現在のセーフ ブラウジング チェックは、Chrome のページ読み込みのブロッキング パスで行われています。つまり、ユーザーは、チェックが完了するまでページを見ることができません。これは、セーフ ブラウジング API v4 で行われるようなローカル ファーストのチェックでは問題ありませんが、セーフ ブラウジング サーバーで直接行われるチェックでは、遅延が発生する可能性があります。そこで、Chrome 122 より非同期メカニズムの導入を開始します。これにより、セーフ ブラウジング サーバーでリアルタイム チェックが進行中でも、サイトを読み込めるようになるので、ページ読み込み時間が短縮され、ユーザー エクスペリエンスが向上することが期待されます。リアルタイムのサーバー側チェックでページ読み込みがブロックされることはなくなりますが、ページ読み込み後にサイトが危険であることが判明すると、警告が表示されます。

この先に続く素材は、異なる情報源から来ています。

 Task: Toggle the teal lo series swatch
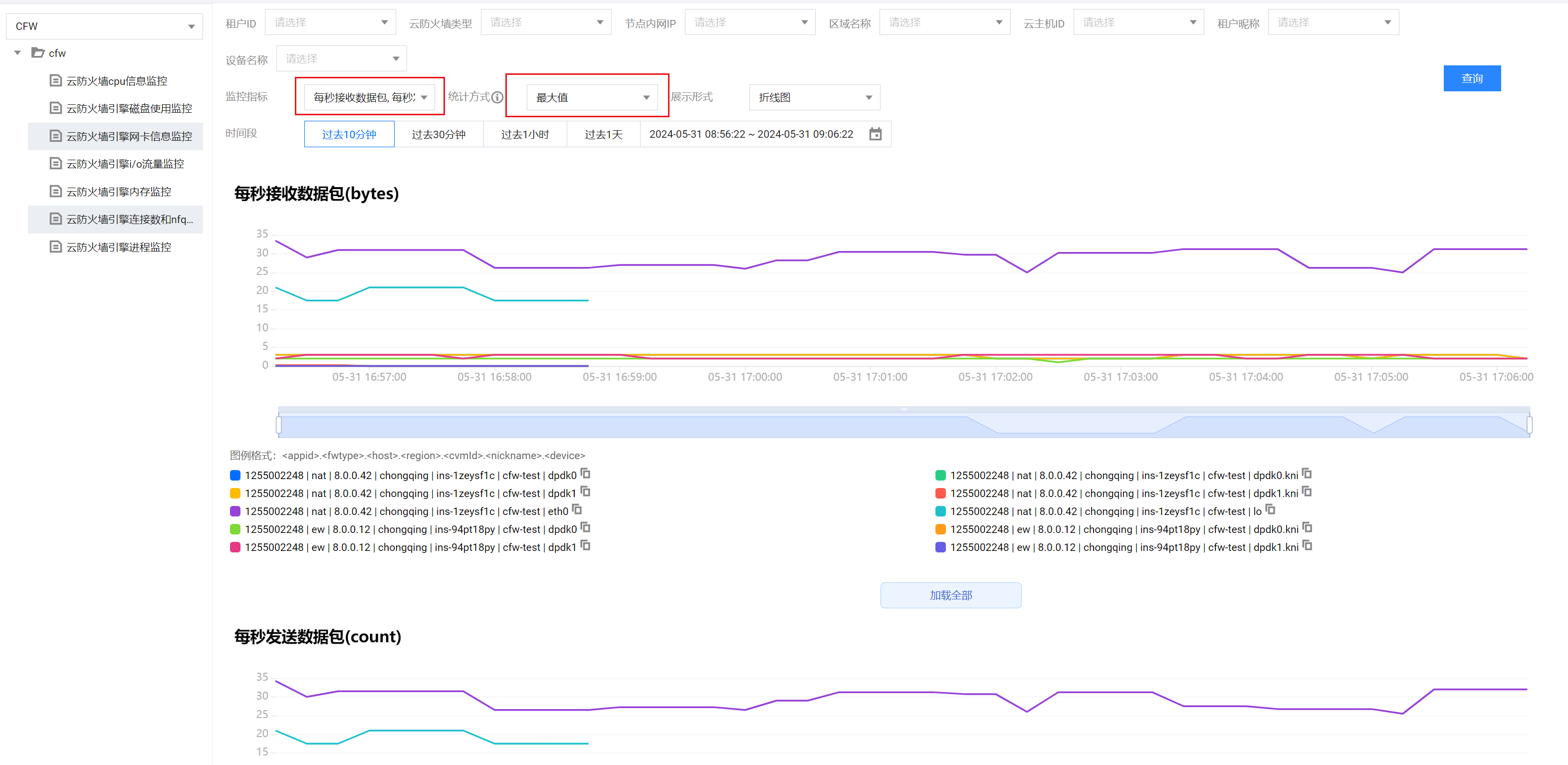point(940,511)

この変更によって向上するのは、パフォーマンスだけではありません。時間の経過とともに保護の質も向上します。リモート検索がページ読み込みのブロッキング パスの外側で行われるようになったため、AI や ML ベースの新たなアルゴリズムを実験して展開することで、より多くのフィッシング攻撃やソーシャル エンジニアリング攻撃を検出してブロックできるようになります。これまでは、ページ読み込みが遅くなる可能性があったので、このような実験は困難でした。


潜在的なリスクに関しては、次の点を評価し、十分な緩和策が講じられていると判断しました。

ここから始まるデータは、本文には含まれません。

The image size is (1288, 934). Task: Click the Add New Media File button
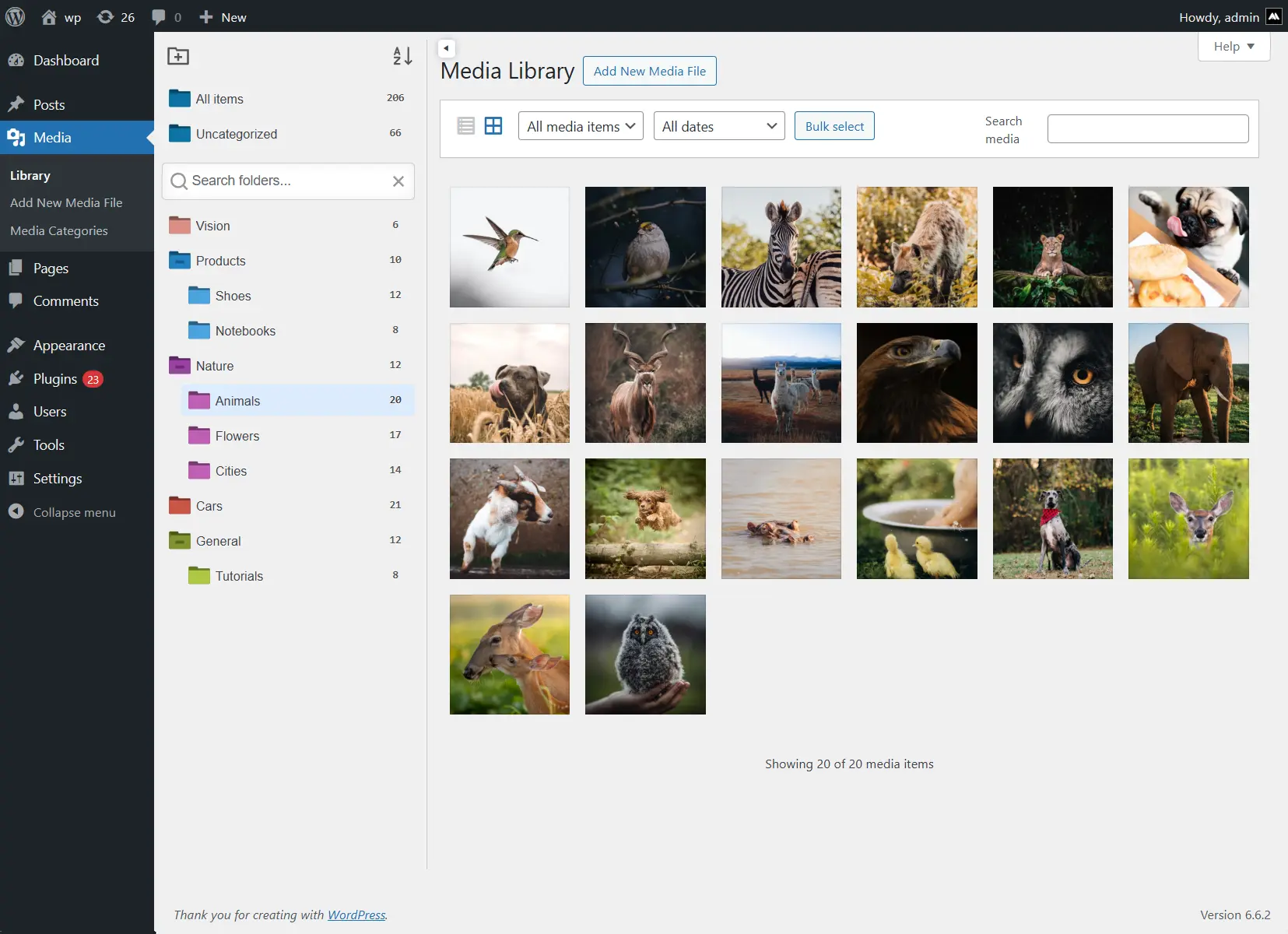[649, 70]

  • フィッシング攻撃とソーシャル エンジニアリング攻撃 : 非同期チェックに移行すると、サーバー側のセーフ ブラウジング チェックが進行中に、そのようなサイトの読み込みが開始される可能性があります。タイミングに関するデータを精査した結果、警告が表示される前にユーザーがそのようなサイトと重要なやり取りを行う(パスワード入力など)可能性は、極めて低いものと判断しました。

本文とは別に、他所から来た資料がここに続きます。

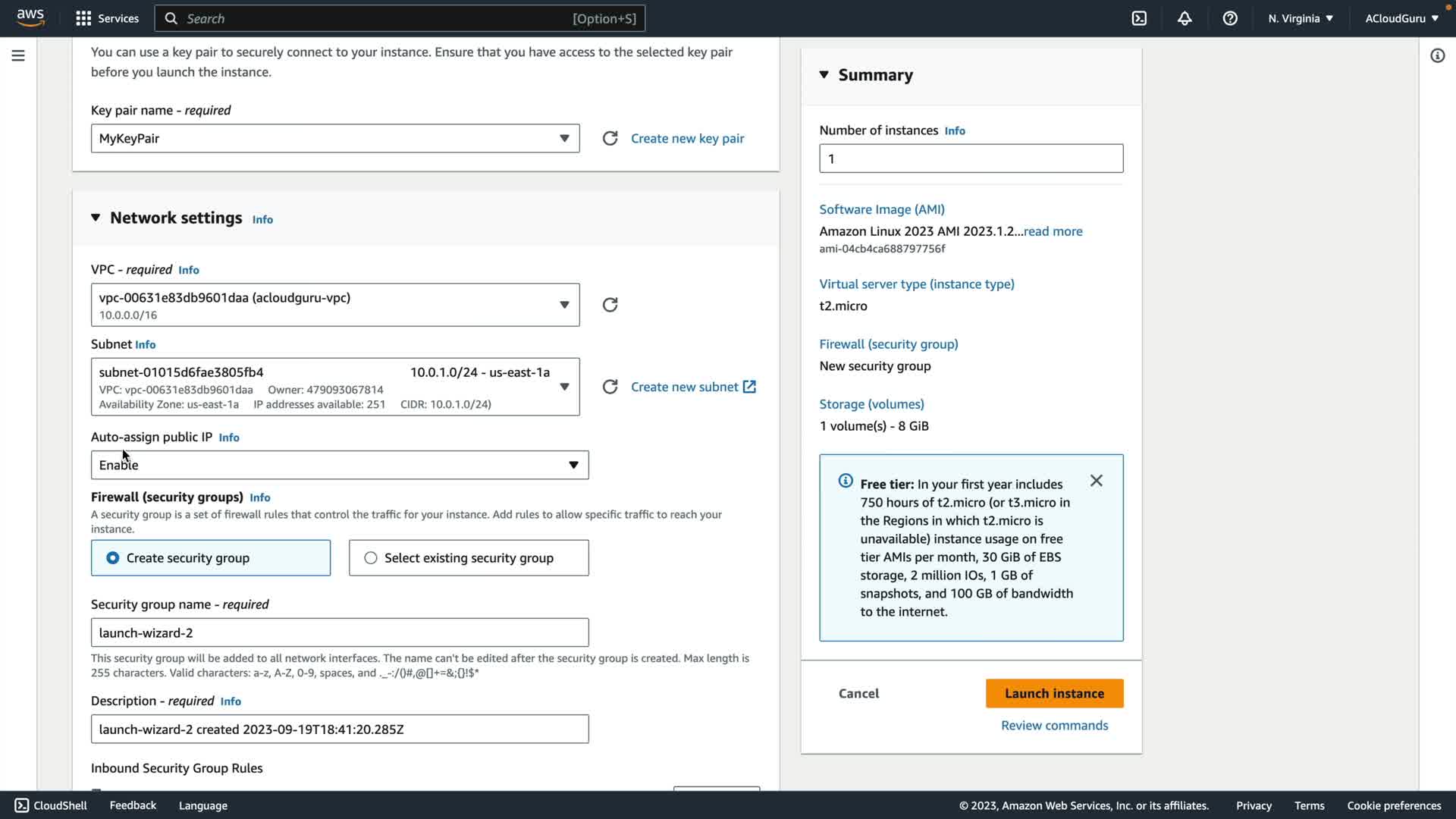Open the notifications bell

point(1185,18)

  • ブラウザに対するエクスプロイト : Chrome では、ブラウザのエクスプロイトを提供していることがわかっている一部のサイトを、ローカルのセーフ ブラウジング リストとして保持しており、これを同期的に確認する処理は今後も継続されます。また、オンラインの保護を維持するために、アップデートが利用可能になったらすぐに Chrome をアップデートすることを常にお勧めしています。



サブリソースのチェック


私たちが閲覧するほとんどのサイトには、さまざまなサブリソースが含まれており、それを使ってコンテンツがレンダリングされています。こういったサブリソースには、画像やスクリプトなどがあります。これまで、Chrome では、セーフ ブラウジングでトップレベルの URL とサブリソースの両方を確認し、害を及ぼす可能性があるサイトについて警告してきました。サブリソースの大部分は安全ですが、かつては、悪意のあるアクターによってサイトが不正使用され、大規模にマルウェアを配布したり、ブラウザを悪用したりするサブリソースが埋め込まれることもよくありました。


近年、攻撃者のそのような傾向は減少しています。サブリソースを悪用する大規模攻撃はもはや一般的ではなく、サブリソースのチェックはそれほど重要でなくなっています。さらに、インテリジェンス収集、脅威検出、セーフ ブラウジング API の進化により、サブリソース チェックを行わずに、他の方法でユーザーをリアルタイム保護することもできるようになっています。たとえば、Chrome のクライアント側ビジュアル ML モデルは、サブリソースの有無に関係なく、フィッシング ページの作成に使われる画像を特定できます。


以上を踏まえて、今後、Chrome はセーフ ブラウジングでサブリソースの URL を確認しなくなります。これにより、Chrome クライアントが Google に接続する頻度が減るので、ユーザーにとって不要なネットワーク帯域幅のコストが削減されます。セーフ ブラウジング側では、この変更によって検出ロジックと API を大幅に簡素化できるため、インフラストラクチャの信頼性と警告精度が向上し、全体的なリスクが軽減されます。



PDF ダウンロード チェック


最後に、Chrome が PDF ダウンロードを確認するためにセーフ ブラウジングにアクセスする頻度を大幅に減らしました。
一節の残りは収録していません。